### MATERIAL

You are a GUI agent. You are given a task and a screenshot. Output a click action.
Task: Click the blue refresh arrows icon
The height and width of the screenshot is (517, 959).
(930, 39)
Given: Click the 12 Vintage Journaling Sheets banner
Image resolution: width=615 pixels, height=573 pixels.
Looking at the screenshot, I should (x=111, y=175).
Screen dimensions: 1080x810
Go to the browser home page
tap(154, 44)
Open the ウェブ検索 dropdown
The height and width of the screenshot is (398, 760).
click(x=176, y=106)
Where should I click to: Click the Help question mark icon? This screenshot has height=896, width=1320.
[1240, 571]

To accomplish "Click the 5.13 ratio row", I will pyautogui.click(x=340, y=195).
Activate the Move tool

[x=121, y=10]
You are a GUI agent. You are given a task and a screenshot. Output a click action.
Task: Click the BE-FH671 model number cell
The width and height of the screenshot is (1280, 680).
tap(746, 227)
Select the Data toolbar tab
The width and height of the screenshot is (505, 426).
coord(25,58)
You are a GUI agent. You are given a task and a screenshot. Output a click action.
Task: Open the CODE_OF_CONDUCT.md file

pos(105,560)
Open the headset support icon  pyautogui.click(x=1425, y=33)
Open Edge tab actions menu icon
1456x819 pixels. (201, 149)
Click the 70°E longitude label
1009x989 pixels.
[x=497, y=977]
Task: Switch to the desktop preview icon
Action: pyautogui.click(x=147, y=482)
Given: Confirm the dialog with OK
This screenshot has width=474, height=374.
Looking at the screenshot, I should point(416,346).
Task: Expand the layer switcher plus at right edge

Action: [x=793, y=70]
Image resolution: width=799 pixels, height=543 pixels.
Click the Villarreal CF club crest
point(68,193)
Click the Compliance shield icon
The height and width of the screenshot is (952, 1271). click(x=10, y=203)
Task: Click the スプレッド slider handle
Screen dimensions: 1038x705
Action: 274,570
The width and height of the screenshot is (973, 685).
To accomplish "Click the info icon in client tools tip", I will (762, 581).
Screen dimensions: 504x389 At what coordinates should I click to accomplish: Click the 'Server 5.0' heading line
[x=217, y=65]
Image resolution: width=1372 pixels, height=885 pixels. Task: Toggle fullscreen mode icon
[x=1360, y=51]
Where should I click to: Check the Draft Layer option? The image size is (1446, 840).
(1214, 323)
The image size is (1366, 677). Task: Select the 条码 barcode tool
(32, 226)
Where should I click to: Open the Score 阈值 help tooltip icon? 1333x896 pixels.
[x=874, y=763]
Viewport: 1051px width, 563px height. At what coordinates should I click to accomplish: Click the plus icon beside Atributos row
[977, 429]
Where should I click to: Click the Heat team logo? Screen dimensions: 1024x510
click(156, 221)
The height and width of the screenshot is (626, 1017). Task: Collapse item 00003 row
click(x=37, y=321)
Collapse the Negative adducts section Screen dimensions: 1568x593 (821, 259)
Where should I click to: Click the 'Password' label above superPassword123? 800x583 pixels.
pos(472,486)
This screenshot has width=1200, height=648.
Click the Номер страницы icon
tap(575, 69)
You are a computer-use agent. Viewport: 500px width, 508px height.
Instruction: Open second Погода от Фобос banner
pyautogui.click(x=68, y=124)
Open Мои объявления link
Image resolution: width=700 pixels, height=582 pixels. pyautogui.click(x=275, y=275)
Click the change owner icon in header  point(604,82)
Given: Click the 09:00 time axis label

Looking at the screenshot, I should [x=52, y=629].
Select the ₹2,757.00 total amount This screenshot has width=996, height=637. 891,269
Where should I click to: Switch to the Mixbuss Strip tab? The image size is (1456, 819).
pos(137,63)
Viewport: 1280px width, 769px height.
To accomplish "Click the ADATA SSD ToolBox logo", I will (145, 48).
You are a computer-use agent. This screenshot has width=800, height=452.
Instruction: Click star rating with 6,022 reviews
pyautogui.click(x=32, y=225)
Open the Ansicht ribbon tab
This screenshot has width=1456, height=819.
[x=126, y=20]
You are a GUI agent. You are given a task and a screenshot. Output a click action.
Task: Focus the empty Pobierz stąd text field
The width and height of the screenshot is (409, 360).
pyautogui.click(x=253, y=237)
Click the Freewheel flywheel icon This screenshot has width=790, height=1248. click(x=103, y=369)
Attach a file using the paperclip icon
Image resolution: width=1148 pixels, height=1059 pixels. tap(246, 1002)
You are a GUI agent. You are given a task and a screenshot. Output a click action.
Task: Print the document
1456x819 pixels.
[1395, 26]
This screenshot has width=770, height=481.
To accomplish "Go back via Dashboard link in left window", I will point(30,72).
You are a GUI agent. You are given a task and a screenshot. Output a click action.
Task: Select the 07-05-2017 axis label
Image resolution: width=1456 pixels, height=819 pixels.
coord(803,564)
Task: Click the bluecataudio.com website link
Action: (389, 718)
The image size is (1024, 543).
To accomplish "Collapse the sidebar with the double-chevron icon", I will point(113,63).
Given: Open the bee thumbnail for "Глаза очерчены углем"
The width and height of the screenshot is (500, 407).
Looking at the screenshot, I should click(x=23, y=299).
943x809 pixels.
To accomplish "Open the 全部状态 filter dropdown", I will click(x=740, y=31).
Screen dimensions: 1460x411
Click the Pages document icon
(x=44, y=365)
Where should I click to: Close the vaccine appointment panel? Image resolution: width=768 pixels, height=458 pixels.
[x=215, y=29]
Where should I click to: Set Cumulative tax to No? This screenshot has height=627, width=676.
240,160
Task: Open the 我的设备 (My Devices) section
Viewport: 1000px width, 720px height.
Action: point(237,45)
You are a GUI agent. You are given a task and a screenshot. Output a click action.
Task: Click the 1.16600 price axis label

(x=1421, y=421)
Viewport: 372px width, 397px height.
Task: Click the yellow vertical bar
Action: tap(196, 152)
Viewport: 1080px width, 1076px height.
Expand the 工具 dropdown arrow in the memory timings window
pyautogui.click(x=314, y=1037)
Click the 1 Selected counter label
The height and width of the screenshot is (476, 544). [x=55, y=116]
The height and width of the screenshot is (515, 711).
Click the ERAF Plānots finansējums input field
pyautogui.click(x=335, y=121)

######

Could you rewrite the items from the line that has "The image size is (1366, 677)." through the line that has "pyautogui.click(x=68, y=124)", keeping every line, the requests included, but adding 112 to each click coordinate in the answers? Give only those lines.

*EXERCISE OUTPUT*.
The image size is (1366, 677). Task: Select the 条码 barcode tool
(144, 338)
Where should I click to: Open the Score 阈值 help tooltip icon? 1333x896 pixels.
[x=986, y=875]
Viewport: 1051px width, 563px height. At what coordinates should I click to accomplish: Click the plus icon beside Atributos row
[1089, 541]
Where should I click to: Click the Heat team logo? Screen dimensions: 1024x510
click(268, 333)
The height and width of the screenshot is (626, 1017). Task: Collapse item 00003 row
click(x=149, y=433)
Collapse the Negative adducts section Screen dimensions: 1568x593 (933, 371)
Where should I click to: Click the 'Password' label above superPassword123? 800x583 pixels.
pos(584,598)
This screenshot has width=1200, height=648.
Click the Номер страницы icon
tap(687, 181)
You are a computer-use agent. Viewport: 500px width, 508px height.
Instruction: Open second Погода от Фобос banner
pyautogui.click(x=180, y=236)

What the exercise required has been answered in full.